"""

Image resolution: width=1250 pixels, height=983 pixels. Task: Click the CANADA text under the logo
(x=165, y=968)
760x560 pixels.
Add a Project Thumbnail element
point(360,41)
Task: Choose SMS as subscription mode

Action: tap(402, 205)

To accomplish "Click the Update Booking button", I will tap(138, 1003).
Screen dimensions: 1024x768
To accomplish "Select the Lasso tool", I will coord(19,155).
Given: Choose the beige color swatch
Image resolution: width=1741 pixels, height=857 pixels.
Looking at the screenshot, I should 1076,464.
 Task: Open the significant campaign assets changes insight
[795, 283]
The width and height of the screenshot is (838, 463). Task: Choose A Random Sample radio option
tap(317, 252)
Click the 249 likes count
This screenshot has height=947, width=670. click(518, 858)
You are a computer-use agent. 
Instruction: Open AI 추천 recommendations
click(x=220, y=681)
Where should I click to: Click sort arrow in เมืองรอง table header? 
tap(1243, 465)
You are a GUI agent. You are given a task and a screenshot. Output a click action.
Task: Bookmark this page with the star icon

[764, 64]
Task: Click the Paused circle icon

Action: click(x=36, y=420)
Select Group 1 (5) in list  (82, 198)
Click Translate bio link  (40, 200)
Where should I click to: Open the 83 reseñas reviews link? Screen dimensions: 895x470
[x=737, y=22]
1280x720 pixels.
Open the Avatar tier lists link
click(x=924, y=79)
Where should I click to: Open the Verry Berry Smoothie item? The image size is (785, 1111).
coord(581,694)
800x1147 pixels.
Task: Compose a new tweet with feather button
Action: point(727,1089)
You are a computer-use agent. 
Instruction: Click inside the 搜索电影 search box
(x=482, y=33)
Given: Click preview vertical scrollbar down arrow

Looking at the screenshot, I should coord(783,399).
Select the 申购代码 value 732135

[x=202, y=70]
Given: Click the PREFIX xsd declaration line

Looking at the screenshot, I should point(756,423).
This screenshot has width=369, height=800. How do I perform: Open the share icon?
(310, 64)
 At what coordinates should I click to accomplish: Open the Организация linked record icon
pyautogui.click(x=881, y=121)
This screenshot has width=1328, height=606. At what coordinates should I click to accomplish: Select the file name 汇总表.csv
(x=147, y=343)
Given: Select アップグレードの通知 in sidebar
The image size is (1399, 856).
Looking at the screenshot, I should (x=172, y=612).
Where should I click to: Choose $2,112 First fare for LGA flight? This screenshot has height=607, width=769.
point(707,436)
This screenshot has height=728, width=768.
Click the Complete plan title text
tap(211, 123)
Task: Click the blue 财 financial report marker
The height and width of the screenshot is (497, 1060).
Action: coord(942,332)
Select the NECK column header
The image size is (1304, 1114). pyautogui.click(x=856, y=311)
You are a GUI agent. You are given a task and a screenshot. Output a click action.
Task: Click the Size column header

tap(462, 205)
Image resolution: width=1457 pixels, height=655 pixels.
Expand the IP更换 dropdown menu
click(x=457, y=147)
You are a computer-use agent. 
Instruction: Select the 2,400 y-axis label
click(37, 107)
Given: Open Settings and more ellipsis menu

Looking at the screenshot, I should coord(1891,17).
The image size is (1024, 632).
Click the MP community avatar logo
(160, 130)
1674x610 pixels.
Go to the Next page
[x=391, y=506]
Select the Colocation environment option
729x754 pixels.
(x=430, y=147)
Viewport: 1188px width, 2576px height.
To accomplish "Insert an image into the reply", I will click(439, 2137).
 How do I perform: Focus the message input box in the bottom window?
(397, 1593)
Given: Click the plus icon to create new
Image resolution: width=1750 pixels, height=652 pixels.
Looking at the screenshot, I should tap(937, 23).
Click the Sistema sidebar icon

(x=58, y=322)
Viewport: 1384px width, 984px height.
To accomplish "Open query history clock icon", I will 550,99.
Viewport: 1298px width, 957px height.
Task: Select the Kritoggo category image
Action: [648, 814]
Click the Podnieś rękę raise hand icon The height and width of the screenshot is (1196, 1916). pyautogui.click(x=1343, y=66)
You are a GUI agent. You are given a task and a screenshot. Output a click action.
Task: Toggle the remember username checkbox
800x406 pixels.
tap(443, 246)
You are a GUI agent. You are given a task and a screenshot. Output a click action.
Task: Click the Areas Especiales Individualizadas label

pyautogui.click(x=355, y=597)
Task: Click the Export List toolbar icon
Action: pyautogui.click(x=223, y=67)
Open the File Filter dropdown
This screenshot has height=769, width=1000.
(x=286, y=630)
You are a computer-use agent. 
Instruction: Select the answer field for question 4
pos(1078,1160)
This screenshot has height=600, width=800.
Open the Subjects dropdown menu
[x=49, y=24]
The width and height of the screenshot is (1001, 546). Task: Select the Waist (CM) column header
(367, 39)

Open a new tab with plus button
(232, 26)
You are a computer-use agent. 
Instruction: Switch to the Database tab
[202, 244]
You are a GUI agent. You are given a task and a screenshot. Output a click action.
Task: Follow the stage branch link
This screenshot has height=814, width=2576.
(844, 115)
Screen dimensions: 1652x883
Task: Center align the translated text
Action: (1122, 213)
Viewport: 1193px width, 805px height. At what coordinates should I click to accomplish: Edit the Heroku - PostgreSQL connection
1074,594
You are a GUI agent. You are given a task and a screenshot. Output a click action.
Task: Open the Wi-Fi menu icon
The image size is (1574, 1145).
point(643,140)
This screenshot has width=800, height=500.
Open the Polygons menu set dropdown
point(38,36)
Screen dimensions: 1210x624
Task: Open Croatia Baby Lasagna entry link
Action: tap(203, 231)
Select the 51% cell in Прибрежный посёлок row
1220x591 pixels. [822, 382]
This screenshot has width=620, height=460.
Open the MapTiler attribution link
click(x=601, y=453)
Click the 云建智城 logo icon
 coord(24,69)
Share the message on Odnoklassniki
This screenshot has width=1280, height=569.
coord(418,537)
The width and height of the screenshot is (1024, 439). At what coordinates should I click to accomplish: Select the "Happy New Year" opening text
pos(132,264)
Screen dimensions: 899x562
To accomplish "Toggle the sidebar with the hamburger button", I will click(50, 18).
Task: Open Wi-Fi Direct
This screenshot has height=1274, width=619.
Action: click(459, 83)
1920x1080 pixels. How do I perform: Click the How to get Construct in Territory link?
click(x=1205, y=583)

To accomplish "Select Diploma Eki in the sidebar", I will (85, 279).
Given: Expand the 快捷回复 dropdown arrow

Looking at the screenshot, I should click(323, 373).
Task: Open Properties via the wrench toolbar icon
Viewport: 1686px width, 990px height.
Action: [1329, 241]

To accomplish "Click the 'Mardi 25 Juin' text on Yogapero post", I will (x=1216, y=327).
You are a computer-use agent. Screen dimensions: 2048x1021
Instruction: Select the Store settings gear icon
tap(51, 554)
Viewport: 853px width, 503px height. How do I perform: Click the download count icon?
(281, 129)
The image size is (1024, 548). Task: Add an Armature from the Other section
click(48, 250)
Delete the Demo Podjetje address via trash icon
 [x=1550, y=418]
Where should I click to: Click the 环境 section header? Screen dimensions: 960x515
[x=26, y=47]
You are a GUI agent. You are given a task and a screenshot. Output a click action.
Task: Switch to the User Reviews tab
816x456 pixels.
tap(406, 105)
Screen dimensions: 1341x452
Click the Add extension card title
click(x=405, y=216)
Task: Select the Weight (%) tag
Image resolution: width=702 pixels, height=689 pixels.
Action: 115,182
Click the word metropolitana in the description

"""

### ABOUT THIS EXERCISE
Reproduce the lines of the entries above from the one with "The image size is (1024, 632)." to the one with "Given: Click the plus icon to create new", both included, exactly and without any other line.

### ANSWER
The image size is (1024, 632).
Click the MP community avatar logo
(160, 130)
1674x610 pixels.
Go to the Next page
[x=391, y=506]
Select the Colocation environment option
729x754 pixels.
(x=430, y=147)
Viewport: 1188px width, 2576px height.
To accomplish "Insert an image into the reply", I will click(439, 2137).
 How do I perform: Focus the message input box in the bottom window?
(397, 1593)
Given: Click the plus icon to create new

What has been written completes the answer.